> Your goal
Please reproduce the data below exactly, from the first line through the line containing "1323x439 pixels.", and leave every later line out.

Pixel coordinate grounding data
━━━━━━

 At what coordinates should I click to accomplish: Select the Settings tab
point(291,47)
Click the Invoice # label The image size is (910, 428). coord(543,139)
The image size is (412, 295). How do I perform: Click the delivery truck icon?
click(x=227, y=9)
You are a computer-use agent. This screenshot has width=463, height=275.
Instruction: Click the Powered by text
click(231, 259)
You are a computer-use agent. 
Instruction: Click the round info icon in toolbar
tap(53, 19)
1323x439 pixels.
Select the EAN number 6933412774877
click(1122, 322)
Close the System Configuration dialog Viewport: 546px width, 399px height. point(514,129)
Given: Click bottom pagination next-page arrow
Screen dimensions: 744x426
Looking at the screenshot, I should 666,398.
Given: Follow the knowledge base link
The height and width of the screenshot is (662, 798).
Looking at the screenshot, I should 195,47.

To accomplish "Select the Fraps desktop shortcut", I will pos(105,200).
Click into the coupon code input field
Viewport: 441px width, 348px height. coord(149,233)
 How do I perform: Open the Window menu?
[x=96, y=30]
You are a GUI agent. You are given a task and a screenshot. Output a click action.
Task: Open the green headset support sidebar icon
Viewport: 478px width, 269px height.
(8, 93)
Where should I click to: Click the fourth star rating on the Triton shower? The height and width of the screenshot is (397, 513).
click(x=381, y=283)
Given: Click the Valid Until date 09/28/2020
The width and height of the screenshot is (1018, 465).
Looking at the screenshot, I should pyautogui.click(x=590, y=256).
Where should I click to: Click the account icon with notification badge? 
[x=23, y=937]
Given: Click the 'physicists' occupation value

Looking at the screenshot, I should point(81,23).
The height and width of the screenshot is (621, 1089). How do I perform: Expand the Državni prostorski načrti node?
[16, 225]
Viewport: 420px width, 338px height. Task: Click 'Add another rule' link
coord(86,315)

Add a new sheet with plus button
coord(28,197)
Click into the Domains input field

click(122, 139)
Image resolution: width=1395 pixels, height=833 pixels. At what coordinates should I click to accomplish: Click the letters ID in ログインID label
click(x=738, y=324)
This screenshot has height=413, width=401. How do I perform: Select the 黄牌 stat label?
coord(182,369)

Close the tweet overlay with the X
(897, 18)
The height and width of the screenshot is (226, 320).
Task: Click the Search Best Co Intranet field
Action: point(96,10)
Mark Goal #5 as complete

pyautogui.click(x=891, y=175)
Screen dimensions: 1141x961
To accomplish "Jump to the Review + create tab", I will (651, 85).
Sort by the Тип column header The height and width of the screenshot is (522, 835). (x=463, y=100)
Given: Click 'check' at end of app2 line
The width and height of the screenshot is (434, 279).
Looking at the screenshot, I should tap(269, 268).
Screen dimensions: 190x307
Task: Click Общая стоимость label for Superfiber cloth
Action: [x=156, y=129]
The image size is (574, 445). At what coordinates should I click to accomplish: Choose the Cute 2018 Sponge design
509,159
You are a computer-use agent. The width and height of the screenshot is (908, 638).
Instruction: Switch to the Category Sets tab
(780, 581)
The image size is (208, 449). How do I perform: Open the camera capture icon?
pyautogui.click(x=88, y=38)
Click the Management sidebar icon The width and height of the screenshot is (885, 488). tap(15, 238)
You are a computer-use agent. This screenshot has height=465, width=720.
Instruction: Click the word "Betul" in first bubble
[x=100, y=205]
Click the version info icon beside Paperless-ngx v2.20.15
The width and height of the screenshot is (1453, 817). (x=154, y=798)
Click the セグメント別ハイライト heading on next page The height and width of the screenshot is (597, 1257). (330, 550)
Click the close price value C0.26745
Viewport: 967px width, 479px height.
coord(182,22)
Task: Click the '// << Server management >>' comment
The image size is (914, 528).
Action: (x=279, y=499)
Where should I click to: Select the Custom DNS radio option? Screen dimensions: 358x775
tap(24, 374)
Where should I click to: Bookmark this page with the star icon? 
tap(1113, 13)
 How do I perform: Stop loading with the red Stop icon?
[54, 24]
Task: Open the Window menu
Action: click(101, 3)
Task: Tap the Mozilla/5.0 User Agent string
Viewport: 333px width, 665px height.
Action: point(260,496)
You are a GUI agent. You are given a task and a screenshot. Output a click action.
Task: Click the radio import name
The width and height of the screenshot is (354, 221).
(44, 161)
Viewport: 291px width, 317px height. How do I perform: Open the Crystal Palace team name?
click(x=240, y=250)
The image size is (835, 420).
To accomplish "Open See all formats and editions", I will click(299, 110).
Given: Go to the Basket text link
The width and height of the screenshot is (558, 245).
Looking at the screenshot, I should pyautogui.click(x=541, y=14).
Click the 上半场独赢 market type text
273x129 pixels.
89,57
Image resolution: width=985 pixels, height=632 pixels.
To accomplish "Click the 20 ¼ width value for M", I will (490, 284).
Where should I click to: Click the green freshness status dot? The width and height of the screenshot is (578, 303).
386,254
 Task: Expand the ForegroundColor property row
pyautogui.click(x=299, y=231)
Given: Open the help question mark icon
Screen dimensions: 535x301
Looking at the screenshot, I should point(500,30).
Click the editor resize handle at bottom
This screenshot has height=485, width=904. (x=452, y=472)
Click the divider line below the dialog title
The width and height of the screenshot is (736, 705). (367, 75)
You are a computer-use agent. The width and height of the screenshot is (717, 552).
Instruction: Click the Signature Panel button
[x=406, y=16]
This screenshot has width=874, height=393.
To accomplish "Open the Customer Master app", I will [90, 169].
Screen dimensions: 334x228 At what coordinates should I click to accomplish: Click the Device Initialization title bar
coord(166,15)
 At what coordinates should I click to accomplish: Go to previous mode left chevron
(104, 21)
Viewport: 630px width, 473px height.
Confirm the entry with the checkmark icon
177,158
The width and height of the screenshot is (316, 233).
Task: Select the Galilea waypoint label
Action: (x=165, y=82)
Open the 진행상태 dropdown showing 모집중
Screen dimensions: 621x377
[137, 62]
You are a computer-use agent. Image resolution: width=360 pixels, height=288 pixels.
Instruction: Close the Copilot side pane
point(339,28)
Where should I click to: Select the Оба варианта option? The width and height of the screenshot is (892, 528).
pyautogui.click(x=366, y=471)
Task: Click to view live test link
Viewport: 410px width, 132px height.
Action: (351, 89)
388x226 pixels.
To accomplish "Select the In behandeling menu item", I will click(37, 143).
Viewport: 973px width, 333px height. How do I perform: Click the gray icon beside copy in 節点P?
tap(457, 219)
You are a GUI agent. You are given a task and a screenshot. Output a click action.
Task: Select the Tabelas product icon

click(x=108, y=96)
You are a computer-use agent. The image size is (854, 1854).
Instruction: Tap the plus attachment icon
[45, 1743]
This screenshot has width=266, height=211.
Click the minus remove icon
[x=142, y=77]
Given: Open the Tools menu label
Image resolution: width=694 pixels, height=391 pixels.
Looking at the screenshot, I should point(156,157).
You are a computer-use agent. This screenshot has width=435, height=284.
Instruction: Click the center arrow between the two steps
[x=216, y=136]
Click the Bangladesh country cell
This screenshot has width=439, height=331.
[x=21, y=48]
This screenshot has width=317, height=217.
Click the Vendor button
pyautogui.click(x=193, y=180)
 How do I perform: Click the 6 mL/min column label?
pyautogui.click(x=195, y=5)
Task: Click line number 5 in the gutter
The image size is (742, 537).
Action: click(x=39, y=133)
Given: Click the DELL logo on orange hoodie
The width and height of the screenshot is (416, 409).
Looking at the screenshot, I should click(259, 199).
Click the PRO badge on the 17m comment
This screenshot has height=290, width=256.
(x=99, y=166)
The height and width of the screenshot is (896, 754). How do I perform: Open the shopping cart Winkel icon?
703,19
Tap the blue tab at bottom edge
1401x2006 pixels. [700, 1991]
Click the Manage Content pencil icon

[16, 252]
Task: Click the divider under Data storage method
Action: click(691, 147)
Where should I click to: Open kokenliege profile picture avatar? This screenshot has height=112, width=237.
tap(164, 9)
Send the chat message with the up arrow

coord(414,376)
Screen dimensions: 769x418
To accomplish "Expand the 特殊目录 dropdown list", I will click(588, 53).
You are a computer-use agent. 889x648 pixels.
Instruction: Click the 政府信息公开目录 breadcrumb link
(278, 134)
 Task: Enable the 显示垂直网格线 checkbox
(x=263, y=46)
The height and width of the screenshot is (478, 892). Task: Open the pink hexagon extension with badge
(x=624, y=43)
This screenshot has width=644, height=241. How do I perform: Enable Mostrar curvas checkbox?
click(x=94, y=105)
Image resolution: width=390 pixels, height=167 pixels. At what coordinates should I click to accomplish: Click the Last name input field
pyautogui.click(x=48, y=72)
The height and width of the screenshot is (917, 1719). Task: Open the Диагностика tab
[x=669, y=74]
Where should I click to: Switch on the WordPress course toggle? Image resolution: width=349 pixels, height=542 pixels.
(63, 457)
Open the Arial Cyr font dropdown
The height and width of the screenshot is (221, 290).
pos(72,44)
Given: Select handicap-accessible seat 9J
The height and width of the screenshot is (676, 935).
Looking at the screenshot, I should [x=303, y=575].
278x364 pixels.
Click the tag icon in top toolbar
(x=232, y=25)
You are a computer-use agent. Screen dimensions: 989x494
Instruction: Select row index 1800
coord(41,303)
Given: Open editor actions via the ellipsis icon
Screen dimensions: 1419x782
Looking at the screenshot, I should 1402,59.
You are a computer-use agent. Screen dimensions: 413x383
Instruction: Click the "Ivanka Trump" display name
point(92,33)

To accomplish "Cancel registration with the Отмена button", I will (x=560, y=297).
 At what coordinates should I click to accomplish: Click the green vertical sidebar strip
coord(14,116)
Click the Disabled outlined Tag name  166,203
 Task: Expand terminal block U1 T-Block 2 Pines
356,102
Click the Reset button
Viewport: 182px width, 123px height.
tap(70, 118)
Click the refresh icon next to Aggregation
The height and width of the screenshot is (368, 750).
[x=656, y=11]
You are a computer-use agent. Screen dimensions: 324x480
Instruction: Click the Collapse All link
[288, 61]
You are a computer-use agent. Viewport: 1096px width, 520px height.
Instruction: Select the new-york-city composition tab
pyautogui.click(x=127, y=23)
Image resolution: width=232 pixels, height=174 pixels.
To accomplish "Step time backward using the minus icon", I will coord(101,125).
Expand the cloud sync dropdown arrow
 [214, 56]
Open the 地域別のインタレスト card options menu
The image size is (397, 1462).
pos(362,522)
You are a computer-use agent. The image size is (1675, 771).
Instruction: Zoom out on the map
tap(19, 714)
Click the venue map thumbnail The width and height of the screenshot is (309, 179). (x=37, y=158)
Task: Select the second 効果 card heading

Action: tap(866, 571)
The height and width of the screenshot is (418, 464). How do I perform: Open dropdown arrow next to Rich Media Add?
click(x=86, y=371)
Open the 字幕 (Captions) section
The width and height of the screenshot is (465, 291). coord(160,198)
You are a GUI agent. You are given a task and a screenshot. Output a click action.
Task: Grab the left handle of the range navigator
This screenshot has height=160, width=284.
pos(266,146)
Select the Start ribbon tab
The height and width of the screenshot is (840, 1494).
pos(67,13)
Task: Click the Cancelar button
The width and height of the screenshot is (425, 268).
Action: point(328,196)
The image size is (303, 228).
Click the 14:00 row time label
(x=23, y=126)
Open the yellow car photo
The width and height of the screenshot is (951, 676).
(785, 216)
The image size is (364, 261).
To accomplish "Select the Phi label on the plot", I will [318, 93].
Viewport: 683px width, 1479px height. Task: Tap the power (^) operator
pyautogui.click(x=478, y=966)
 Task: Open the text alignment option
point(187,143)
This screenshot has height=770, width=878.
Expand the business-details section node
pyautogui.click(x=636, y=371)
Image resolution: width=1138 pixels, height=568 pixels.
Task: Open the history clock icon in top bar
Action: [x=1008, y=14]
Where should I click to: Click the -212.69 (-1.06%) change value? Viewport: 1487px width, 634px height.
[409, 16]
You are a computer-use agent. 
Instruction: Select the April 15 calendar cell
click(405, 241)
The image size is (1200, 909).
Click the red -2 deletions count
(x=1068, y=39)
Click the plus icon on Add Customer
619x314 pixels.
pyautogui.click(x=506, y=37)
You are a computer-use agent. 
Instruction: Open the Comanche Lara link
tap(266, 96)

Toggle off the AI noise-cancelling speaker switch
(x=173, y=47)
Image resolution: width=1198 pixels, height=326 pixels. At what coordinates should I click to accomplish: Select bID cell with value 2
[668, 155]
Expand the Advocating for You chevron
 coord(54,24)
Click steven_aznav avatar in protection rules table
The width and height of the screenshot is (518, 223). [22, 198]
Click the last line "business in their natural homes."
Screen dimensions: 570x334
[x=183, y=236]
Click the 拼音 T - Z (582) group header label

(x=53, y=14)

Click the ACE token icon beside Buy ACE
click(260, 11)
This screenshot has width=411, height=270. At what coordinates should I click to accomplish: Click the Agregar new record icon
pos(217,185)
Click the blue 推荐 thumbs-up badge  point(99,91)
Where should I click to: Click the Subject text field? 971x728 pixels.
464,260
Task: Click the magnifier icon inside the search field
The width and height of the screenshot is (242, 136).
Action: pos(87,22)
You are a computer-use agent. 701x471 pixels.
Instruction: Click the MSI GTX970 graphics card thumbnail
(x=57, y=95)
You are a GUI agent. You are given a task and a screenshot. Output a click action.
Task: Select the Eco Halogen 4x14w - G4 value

━━━━━━

> Problem solution
 At what coordinates should I click to accomplish: Select the Settings tab
point(291,47)
Click the Invoice # label The image size is (910, 428). coord(543,139)
The image size is (412, 295). How do I perform: Click the delivery truck icon?
click(x=227, y=9)
You are a computer-use agent. This screenshot has width=463, height=275.
Instruction: Click the Powered by text
click(231, 259)
You are a computer-use agent. 
Instruction: Click the round info icon in toolbar
tap(53, 19)
1323x439 pixels.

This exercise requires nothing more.